=== SOURCE MATERIAL ===

============

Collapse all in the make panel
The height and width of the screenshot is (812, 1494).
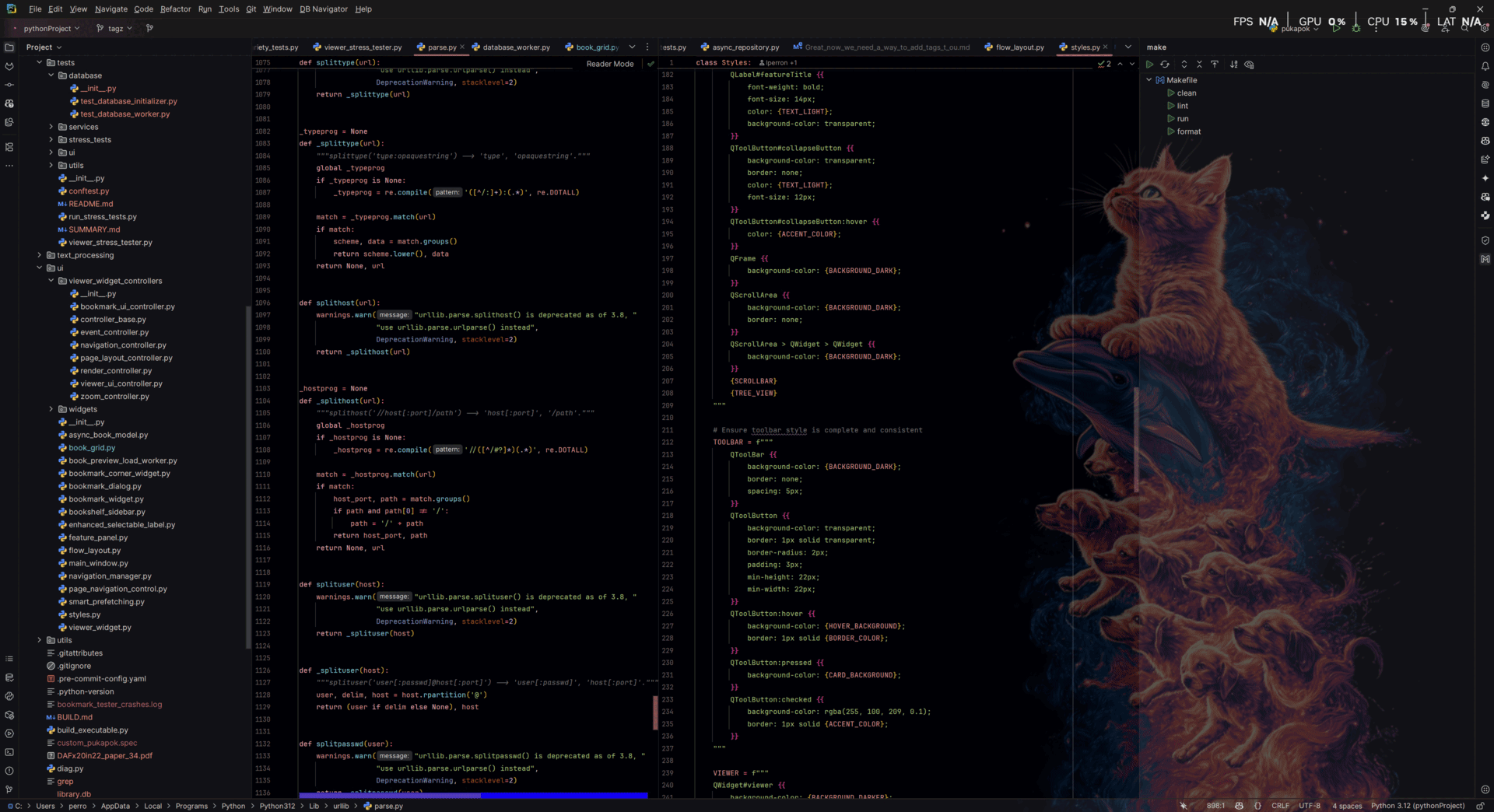pos(1199,65)
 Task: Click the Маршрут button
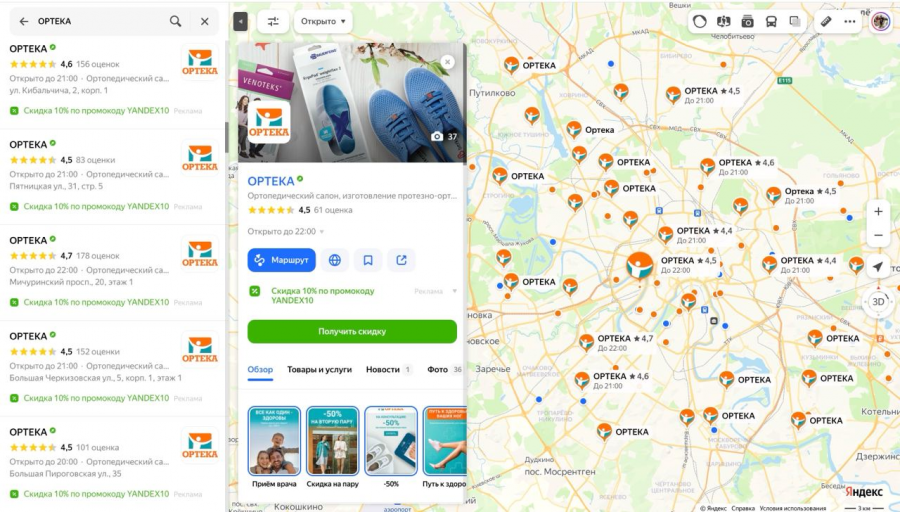click(x=282, y=260)
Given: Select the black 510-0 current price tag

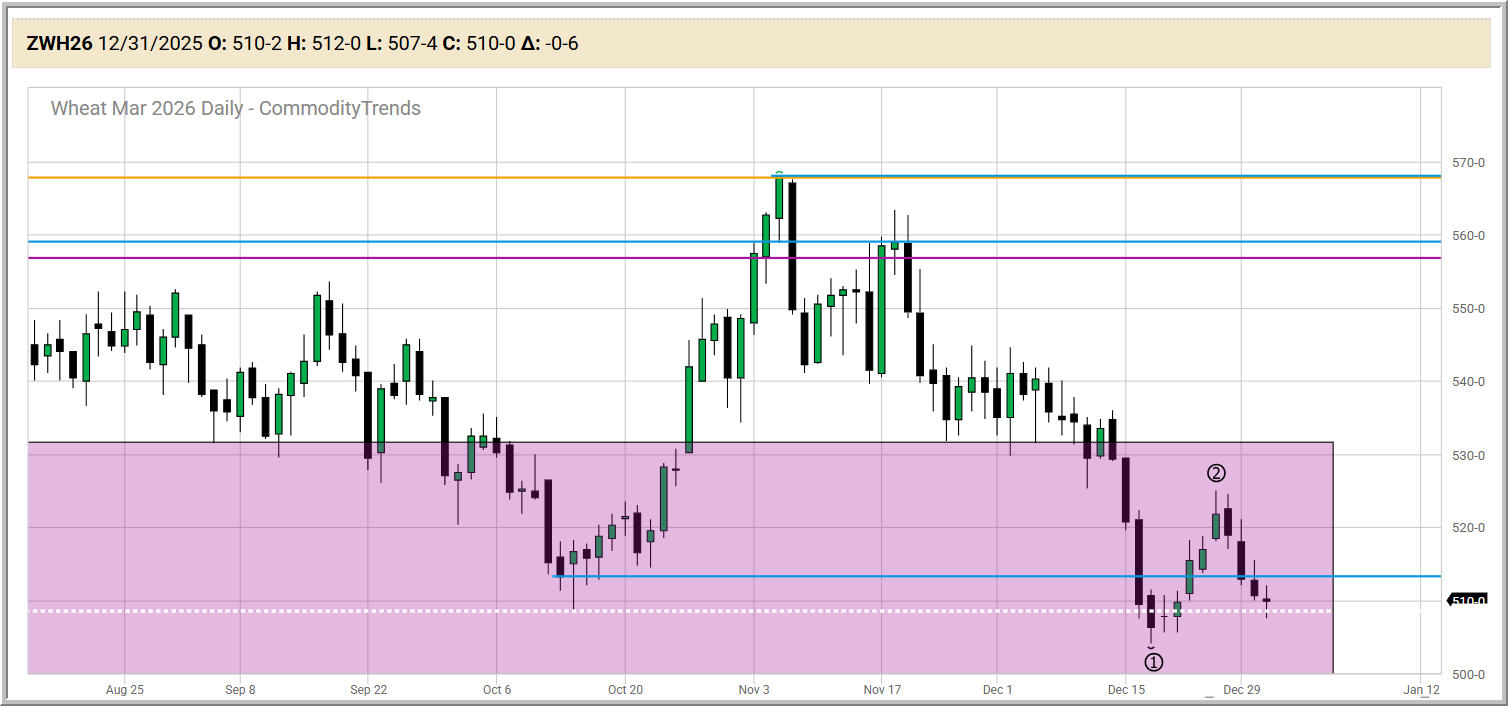Looking at the screenshot, I should (1468, 600).
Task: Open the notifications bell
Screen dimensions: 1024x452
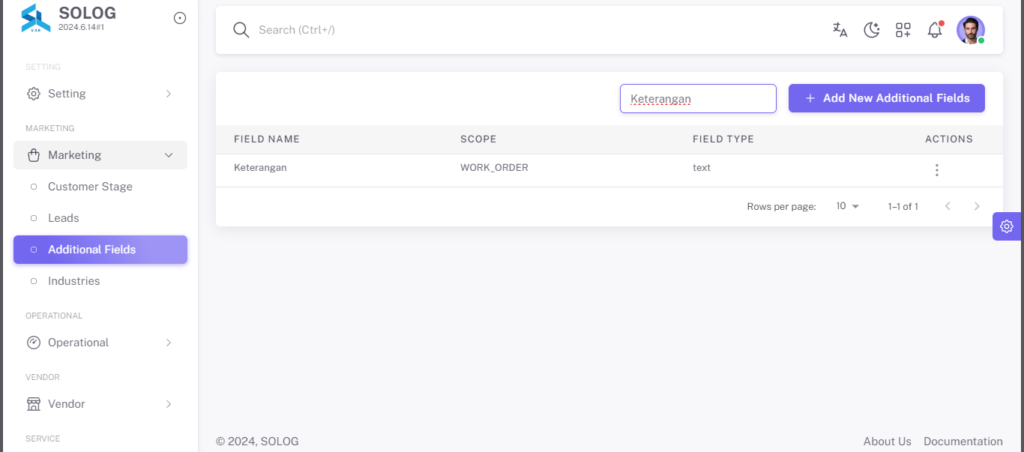Action: point(935,30)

============

=== WHAT TO PRODUCE ===
Set down, in exact form, only the lines that start at the one containing "Task: Open the notifications bell" and finish at the last line of the material; pictures do not go in.

=== RESULT OF THE TASK ===
Task: Open the notifications bell
Screen dimensions: 1024x452
Action: point(935,30)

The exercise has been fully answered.